The room spins and blurs. My heart races. The air around me is cold. Just as with the Golden Dawn, a pinpoint of light at some indeterminate distance appears in front of me. I brace myself for whatever comes next. This end is just as good as any other. I wish my parents could know what lengths I went to in order to keep their secret safe from the Ministry of Science. Maybe I’m wrong, and I won’t be cycled back around to relive my life. Maybe there will be an afterlife. Maybe my parents will be there.
As the room blinks, a similar feeling to when I was sent to New Alcatraz washes over me, but instead of the room blinking and turning into a future desert, it simply disappears, and is
replaced by darkness. Nothing more. The last thing I feel is a wave of energy shoot through my body, stretching out to my fingertips. My eyes are more alert than ever before and the lights in the room grow bright white until it’s blinding. I exhale and the room goes dark one final time. My mind goes blank, and then there is nothing more.
CHAPTER 65
5280
BUCKLEY AIR FORCE BASE
Did it not work? I thought to myself. Nothing happened. I still sat on the cold, cement floor of the armory, only the red light overhead wasn’t flashing anymore, and Vesa was nowhere to be seen. In fact, only the dim emergency lights were on. Their soft glow cast minimal shadows around me. Even the mind transfer device hummed in my lap, and the lights on it indicated a full charge. The door to the armory wasn’t blown off of its hinges by the angry agents outside, and the sound of their solid boots pounding on the ground was replaced by something else, a noise of pure madness. Sharp shrieks and harsh cackles echoed faintly beyond the armory door, like crazed animals had taken over the facility.

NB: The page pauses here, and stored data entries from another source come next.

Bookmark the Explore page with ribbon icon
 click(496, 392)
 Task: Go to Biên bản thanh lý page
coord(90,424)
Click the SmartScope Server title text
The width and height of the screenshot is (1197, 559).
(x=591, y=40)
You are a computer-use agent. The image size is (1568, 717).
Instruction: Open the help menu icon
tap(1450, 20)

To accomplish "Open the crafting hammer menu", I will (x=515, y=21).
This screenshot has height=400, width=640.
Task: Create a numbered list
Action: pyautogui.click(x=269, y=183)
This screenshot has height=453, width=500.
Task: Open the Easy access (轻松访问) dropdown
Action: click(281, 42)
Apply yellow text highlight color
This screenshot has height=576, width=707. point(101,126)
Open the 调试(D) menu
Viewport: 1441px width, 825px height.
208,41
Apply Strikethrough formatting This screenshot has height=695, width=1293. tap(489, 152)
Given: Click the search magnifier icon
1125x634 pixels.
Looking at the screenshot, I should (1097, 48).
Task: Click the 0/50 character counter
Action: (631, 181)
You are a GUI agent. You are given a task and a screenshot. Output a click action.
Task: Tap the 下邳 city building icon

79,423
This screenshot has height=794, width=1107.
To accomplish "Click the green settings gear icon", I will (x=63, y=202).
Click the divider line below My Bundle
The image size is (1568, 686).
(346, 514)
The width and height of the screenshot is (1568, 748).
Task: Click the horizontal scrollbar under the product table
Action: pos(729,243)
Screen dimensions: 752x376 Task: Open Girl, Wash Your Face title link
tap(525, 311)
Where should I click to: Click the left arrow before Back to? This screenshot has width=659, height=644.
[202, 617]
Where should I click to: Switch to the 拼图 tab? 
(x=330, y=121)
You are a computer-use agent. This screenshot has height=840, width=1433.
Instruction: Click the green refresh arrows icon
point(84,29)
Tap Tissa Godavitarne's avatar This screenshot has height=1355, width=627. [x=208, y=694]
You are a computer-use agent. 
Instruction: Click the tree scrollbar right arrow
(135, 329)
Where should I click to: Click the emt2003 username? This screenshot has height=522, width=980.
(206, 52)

I stuffed the device back into the bag, and pushed my palm on the ground in an effort to slide myself up the wall I rested against. It was then that I realized my injuries were gone. The knife wound across my chest wasn’t there. My clothes weren’t even ripped. As if it never happened.
My delight was short-lived.
I glanced down to see my stomach bleeding. A piercing pain, that had until now gone unnoticed, coursed through my body, and forced me to collapse back down to the floor. I placed my hand over the bloody wound.
My hands, they were different—beaten and worn down, dirty, calloused, and covered in blood. They looked like my dad’s hands had after a long day of working in Buford. My fingers ached. One even felt broken. I balled my fingers into a fist as much as I could, marveling at this strange body part attached to my arm. I traced upwards from my hand to find clothes that weren’t mine. Some sort of homemade cloth wrapped around my arm and up my body. The clothing was a thick patchwork of burlap and animal skins. My arms were bigger. Stronger. I was not me. I was someone else.